(Stored items)

※ ※ ※

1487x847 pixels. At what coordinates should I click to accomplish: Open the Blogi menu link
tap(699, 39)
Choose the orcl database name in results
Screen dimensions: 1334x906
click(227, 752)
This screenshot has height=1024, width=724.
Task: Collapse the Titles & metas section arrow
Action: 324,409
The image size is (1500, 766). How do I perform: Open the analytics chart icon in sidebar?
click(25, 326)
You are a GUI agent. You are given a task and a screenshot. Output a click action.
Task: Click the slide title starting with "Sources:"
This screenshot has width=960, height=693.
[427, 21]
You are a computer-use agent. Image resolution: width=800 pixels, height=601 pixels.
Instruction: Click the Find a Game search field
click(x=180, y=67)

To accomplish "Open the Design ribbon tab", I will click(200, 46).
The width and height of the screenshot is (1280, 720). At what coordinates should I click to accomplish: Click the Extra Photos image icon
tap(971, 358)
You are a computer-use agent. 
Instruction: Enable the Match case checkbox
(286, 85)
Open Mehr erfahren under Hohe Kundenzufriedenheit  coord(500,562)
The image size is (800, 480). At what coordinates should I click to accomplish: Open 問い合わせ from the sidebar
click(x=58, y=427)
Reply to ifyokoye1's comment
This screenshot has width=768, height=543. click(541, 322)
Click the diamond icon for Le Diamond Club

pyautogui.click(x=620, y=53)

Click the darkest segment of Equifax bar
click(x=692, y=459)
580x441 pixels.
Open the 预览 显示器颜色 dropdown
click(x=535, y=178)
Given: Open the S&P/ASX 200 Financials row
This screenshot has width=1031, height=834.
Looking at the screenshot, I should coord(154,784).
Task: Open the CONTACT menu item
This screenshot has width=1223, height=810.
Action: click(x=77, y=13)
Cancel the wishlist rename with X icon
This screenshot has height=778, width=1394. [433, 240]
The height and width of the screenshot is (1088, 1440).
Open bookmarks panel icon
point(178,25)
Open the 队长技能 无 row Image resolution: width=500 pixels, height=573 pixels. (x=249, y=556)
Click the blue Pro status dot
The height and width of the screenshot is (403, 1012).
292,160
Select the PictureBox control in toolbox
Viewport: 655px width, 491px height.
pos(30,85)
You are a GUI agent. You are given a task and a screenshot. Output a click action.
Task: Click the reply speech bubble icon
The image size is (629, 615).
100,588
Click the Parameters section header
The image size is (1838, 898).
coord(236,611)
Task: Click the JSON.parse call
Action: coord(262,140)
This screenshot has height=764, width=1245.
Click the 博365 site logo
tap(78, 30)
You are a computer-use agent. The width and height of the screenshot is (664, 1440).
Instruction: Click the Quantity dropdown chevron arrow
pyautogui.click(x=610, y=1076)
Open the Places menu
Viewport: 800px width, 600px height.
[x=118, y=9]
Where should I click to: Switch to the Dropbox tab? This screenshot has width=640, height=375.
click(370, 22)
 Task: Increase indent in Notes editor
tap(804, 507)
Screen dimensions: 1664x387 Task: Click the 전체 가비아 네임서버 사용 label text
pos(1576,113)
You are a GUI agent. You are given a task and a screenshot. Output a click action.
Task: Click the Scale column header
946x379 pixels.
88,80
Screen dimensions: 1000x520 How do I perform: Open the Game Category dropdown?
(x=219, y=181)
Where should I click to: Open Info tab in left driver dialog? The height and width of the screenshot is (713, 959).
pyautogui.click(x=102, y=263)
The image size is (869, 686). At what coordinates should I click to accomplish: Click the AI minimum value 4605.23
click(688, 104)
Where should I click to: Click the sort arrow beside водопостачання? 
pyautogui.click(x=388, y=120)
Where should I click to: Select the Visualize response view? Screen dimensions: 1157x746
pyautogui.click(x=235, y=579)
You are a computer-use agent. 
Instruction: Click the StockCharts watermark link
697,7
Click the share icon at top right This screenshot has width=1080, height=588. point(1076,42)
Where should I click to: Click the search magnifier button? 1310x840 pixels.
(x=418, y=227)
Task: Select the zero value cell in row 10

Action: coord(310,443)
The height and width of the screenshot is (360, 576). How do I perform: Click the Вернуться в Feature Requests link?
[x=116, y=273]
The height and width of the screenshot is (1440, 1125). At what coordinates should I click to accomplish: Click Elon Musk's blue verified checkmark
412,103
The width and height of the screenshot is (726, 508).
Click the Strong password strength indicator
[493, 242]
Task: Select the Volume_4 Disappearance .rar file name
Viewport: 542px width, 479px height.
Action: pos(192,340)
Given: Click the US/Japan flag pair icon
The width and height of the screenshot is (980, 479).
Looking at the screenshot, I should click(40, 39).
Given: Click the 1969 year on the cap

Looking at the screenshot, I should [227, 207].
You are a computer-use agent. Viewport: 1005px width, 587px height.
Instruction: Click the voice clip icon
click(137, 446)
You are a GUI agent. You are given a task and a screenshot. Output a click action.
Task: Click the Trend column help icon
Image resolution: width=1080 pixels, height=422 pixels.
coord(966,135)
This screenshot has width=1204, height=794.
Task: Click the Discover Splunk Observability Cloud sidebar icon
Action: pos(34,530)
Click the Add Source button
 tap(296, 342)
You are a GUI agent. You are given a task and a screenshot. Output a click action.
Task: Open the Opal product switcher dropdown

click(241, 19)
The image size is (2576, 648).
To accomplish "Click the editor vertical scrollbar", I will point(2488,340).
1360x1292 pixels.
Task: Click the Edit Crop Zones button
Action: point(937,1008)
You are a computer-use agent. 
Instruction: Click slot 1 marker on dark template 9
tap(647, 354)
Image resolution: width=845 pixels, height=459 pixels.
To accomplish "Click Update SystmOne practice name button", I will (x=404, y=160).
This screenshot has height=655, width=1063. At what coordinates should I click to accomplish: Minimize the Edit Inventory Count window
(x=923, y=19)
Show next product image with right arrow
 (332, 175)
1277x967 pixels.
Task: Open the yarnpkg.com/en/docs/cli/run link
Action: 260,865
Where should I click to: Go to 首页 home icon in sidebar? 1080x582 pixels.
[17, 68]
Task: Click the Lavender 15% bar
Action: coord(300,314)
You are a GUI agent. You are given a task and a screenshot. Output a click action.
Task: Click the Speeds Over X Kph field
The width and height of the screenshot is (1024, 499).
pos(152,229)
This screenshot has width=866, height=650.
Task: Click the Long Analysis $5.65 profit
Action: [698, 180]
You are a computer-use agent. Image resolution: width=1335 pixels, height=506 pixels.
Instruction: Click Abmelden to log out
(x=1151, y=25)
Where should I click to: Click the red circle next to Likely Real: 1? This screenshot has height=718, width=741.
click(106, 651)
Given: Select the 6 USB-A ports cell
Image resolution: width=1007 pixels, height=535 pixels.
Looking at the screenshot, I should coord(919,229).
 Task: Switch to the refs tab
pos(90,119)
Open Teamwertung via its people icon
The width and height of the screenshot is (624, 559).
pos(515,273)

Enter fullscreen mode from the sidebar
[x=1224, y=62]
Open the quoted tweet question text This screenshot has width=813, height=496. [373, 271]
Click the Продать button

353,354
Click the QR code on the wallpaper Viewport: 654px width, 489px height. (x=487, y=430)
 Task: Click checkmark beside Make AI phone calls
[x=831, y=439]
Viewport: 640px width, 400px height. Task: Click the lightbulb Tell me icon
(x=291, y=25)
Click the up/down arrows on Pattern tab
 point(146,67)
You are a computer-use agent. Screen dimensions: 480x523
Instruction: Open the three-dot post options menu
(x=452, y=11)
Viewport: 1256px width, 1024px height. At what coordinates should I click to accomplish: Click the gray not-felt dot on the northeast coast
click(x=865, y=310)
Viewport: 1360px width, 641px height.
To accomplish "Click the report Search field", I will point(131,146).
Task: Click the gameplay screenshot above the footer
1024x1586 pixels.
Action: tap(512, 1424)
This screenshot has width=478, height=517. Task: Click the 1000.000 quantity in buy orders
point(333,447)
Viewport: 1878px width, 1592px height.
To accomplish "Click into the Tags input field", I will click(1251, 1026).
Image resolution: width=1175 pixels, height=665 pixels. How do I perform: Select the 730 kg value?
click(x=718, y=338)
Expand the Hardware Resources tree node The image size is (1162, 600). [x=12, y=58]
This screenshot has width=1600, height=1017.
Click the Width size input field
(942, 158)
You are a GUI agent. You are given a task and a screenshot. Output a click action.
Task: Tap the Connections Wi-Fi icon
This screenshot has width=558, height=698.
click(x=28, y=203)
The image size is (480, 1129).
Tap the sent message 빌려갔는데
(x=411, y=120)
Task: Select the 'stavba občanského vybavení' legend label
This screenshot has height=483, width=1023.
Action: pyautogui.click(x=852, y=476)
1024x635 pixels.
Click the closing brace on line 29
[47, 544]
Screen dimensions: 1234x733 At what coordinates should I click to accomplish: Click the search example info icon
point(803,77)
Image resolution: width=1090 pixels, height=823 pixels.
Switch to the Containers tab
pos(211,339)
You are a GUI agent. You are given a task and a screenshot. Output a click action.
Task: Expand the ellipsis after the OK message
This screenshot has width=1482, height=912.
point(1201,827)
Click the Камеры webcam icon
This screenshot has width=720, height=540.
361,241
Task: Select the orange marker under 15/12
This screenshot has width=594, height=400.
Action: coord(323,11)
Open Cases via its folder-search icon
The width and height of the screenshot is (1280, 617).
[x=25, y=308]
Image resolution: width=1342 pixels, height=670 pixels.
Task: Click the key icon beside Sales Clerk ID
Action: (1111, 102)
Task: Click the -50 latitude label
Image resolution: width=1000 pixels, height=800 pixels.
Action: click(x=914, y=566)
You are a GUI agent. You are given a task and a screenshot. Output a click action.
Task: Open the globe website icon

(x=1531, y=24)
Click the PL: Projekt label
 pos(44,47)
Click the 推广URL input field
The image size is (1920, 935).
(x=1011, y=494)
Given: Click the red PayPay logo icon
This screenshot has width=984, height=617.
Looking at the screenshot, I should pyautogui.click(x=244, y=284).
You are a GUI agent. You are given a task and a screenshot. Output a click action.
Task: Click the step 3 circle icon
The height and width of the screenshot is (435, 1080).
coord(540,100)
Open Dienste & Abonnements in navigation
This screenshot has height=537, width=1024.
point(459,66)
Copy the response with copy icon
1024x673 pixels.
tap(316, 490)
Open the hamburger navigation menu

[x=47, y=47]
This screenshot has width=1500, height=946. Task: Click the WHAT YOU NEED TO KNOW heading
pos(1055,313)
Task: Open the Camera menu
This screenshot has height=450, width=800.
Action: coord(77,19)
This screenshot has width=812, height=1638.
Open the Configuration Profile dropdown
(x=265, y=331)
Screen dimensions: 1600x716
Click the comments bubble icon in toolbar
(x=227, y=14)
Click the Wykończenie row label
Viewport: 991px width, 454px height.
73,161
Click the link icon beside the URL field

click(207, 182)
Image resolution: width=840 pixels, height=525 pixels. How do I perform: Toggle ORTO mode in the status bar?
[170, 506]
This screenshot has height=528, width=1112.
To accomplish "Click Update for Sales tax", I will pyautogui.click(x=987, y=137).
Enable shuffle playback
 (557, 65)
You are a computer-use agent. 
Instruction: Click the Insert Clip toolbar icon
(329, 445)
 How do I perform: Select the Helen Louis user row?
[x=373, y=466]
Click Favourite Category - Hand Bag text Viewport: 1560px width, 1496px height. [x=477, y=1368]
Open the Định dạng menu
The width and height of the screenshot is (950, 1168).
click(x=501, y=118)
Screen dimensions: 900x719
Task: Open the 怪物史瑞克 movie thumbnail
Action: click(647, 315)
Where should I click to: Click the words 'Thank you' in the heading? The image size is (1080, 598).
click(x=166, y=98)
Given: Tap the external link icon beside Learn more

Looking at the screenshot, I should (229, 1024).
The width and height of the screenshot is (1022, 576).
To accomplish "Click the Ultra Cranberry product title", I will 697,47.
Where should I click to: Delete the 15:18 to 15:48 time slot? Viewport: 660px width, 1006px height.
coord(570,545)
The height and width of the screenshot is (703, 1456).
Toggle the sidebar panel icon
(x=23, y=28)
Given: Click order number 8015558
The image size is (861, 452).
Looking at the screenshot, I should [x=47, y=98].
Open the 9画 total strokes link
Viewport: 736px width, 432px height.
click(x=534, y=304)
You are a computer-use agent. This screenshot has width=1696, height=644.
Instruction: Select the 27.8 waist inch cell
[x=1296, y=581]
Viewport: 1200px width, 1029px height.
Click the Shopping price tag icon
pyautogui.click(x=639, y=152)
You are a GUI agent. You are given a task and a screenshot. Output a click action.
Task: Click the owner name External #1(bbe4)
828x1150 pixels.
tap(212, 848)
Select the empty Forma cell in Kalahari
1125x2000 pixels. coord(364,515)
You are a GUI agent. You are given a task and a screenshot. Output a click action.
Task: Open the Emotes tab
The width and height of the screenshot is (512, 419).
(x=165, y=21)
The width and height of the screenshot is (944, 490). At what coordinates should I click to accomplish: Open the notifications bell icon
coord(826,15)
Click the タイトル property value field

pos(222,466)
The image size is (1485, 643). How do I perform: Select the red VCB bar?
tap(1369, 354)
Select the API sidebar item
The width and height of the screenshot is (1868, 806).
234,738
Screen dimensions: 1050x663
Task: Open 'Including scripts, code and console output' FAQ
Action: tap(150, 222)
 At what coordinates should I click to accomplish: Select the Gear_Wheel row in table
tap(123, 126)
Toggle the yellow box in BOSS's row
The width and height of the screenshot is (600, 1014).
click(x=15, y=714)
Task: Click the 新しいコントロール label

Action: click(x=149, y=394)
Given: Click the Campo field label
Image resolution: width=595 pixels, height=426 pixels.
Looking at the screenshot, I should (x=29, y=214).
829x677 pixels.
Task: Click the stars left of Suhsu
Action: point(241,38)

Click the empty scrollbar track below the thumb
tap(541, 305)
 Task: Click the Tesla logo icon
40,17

※ ※ ※

What you have to do - For each line above that contains the word "column", copy that line.

Finished task -
Task: Click the Scale column header
Task: Click the Trend column help icon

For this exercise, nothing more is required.